⟨

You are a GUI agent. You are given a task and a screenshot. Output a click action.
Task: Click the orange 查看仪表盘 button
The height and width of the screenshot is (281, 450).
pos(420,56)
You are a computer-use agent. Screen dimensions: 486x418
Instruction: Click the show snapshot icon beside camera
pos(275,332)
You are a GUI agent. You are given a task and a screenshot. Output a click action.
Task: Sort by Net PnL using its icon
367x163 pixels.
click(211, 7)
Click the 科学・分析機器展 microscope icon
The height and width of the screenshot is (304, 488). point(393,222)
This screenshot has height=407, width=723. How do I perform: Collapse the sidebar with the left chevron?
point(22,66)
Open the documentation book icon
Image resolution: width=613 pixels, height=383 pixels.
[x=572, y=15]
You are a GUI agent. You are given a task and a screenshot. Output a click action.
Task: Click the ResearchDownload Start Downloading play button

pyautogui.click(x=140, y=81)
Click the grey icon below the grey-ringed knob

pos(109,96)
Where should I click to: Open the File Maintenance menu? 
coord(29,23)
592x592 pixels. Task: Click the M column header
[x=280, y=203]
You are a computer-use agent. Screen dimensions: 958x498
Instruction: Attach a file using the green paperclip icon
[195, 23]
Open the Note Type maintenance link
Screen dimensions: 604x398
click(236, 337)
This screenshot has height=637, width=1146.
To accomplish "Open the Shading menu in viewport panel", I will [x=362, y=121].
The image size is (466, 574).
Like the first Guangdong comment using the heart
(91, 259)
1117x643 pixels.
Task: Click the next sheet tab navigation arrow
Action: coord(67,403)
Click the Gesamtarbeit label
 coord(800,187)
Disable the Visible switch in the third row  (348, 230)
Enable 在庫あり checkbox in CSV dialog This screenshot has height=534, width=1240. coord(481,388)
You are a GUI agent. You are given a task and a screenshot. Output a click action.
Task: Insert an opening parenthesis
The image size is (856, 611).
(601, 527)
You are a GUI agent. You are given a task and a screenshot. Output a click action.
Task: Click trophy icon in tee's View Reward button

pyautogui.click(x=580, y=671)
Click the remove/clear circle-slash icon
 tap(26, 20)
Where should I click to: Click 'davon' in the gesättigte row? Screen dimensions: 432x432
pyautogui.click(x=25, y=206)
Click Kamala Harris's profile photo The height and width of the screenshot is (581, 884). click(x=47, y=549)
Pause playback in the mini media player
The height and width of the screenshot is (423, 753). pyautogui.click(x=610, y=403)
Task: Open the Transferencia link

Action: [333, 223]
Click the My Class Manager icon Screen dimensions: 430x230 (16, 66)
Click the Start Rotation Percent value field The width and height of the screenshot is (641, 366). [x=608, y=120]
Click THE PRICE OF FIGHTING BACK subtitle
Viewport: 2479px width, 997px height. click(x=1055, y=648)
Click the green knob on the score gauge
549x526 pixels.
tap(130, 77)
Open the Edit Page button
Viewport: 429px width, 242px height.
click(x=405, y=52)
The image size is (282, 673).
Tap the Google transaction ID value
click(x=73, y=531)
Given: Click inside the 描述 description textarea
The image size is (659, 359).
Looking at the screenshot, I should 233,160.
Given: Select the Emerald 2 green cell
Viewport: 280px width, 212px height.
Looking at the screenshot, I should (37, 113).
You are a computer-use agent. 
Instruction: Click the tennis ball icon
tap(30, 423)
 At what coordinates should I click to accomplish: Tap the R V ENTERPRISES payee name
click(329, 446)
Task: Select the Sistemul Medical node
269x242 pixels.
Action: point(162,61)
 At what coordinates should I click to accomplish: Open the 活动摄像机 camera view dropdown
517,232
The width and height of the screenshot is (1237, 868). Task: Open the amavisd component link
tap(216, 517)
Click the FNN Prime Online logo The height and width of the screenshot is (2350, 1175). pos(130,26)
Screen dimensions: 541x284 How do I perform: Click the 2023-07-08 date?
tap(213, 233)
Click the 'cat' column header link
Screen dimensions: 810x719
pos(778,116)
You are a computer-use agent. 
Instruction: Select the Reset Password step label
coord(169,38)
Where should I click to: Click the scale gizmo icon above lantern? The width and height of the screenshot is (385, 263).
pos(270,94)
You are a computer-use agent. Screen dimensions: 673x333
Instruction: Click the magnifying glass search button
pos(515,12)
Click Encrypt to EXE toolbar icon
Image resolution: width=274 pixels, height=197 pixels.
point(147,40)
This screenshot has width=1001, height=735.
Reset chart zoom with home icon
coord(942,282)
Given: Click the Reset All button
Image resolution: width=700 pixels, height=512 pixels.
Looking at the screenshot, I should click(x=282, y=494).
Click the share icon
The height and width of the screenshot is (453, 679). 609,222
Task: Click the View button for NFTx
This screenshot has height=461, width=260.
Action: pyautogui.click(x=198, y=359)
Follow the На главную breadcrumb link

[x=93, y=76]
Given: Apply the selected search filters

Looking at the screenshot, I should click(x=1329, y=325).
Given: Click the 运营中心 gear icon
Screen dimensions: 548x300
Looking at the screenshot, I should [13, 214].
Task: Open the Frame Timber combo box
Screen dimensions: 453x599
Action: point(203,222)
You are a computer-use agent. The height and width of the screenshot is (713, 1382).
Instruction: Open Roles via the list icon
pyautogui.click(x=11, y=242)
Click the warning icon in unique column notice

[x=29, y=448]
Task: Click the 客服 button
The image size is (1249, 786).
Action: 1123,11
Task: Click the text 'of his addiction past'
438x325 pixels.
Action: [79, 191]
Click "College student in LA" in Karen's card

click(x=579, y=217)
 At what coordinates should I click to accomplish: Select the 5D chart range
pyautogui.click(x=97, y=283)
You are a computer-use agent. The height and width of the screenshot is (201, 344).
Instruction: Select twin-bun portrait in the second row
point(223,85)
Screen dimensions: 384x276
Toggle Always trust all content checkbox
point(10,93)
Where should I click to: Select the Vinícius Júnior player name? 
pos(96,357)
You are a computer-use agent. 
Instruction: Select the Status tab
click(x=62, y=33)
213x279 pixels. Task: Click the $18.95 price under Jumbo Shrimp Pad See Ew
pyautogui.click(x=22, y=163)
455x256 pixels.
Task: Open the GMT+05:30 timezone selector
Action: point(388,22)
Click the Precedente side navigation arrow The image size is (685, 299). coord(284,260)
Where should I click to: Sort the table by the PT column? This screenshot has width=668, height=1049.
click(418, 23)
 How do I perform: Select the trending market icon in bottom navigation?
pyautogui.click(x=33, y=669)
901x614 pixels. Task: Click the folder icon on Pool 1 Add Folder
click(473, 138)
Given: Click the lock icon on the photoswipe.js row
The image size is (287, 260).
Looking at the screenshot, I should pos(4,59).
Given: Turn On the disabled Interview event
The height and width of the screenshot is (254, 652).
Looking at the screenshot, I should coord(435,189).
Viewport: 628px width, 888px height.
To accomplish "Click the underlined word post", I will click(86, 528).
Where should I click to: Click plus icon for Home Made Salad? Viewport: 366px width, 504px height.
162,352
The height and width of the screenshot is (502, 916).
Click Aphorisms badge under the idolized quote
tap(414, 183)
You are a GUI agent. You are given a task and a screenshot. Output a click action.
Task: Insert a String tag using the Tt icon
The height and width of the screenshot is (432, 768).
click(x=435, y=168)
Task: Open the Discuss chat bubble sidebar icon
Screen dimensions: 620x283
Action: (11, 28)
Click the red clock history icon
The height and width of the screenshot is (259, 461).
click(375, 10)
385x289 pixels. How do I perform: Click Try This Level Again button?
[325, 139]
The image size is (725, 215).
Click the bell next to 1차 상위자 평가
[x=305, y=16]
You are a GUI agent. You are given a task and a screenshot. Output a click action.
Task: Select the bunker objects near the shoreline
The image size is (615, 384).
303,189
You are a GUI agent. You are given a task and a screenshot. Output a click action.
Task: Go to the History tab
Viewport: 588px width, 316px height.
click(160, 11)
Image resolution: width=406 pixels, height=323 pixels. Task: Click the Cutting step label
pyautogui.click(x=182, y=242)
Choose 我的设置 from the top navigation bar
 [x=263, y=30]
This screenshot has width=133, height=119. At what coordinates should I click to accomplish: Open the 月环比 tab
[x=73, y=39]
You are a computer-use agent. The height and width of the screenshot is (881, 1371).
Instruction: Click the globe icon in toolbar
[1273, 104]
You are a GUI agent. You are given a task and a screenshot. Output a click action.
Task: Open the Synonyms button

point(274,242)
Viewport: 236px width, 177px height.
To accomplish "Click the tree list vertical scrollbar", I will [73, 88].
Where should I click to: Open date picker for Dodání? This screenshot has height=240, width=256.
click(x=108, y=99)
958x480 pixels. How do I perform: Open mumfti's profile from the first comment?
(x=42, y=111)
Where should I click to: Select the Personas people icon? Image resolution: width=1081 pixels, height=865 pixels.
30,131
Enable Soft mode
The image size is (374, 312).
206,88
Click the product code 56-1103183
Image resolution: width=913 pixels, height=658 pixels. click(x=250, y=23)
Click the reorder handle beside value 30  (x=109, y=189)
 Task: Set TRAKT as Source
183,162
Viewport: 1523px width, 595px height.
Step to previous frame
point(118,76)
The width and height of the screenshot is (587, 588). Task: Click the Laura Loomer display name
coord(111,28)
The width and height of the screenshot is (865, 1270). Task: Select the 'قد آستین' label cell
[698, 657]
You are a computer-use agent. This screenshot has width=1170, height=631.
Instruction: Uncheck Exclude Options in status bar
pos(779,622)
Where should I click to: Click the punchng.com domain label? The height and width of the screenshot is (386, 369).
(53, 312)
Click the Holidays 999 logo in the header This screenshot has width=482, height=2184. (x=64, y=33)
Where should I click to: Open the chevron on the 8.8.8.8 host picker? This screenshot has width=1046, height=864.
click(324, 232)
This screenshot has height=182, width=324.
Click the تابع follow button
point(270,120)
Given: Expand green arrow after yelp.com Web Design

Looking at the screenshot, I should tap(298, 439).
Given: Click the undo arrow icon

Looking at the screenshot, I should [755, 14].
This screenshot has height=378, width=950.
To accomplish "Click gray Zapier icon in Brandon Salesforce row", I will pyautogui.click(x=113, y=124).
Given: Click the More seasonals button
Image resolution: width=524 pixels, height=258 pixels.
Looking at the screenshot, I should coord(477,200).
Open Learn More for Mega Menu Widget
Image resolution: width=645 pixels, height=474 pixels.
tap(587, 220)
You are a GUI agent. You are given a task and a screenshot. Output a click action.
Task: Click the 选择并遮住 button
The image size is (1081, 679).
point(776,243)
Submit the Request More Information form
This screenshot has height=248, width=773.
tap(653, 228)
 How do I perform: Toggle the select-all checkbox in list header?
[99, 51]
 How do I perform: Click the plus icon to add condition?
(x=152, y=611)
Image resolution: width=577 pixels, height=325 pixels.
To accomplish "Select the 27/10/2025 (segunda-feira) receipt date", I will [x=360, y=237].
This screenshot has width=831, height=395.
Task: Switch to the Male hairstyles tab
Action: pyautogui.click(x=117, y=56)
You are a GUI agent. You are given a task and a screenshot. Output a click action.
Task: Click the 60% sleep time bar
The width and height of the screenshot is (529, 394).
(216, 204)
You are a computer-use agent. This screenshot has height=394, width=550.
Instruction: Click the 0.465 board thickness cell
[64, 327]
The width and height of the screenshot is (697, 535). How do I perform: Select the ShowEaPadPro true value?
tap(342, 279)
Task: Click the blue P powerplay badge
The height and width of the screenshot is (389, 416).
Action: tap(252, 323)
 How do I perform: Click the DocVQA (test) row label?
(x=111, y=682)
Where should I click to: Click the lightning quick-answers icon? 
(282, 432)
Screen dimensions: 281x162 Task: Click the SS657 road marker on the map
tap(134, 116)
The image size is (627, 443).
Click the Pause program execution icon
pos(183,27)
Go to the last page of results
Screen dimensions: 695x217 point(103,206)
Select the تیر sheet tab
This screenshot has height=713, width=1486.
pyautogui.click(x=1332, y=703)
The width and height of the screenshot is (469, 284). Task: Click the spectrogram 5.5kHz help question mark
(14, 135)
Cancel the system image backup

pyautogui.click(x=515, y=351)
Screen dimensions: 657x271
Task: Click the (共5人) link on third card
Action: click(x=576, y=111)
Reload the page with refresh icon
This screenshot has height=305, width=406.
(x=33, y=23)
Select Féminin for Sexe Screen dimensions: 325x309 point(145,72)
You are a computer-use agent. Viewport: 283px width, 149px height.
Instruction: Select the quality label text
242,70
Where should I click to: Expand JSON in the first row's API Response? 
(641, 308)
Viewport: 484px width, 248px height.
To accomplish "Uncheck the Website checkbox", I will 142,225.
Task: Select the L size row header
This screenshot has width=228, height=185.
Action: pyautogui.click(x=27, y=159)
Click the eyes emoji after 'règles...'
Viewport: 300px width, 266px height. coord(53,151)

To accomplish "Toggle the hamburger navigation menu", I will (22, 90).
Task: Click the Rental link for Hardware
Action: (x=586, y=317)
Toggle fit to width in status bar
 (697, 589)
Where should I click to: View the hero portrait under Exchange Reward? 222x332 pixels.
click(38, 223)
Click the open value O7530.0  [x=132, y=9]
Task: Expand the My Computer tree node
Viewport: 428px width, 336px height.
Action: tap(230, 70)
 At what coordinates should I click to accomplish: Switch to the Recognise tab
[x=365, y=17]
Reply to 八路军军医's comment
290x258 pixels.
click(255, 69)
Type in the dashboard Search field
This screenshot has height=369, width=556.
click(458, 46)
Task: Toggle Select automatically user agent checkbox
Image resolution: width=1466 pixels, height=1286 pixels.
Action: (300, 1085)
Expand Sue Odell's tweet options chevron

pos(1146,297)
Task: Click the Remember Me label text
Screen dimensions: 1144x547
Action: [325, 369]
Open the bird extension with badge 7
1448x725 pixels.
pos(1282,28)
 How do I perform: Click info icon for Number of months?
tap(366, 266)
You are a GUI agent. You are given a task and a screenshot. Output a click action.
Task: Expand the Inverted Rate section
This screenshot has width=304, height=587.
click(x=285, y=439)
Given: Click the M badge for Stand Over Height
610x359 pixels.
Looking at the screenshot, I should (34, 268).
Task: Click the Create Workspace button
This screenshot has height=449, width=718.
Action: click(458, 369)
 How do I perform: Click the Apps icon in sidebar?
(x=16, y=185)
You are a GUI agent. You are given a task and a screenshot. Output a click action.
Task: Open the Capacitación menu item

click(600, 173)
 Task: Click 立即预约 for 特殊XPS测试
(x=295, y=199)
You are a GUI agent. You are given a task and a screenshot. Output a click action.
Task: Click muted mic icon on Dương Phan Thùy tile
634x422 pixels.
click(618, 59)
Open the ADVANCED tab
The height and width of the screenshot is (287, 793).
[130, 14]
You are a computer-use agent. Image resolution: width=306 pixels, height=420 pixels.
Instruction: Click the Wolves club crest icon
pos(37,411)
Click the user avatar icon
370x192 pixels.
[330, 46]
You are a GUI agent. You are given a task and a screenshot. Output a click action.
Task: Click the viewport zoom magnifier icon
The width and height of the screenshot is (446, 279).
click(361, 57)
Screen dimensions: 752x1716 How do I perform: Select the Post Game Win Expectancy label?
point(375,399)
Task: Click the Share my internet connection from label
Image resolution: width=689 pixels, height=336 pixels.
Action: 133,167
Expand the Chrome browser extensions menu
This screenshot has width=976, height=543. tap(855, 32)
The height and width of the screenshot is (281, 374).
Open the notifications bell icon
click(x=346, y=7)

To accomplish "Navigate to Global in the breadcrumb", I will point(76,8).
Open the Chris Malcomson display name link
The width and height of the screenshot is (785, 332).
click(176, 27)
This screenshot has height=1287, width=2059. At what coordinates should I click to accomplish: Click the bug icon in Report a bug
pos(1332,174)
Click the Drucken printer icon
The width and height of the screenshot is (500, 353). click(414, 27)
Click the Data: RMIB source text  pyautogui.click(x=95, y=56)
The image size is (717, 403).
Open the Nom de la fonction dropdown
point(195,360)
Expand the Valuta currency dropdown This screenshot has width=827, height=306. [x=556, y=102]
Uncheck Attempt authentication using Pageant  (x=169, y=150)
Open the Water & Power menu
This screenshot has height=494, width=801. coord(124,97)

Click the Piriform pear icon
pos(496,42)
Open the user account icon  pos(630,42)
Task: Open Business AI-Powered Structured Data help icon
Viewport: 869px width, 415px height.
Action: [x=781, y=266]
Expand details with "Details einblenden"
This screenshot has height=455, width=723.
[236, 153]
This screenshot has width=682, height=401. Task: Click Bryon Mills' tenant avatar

⟩

Among the records, find the lines that contain "Insert" and copy each of them.

### Exercise solution
Task: Insert an opening parenthesis
Task: Insert a String tag using the Tt icon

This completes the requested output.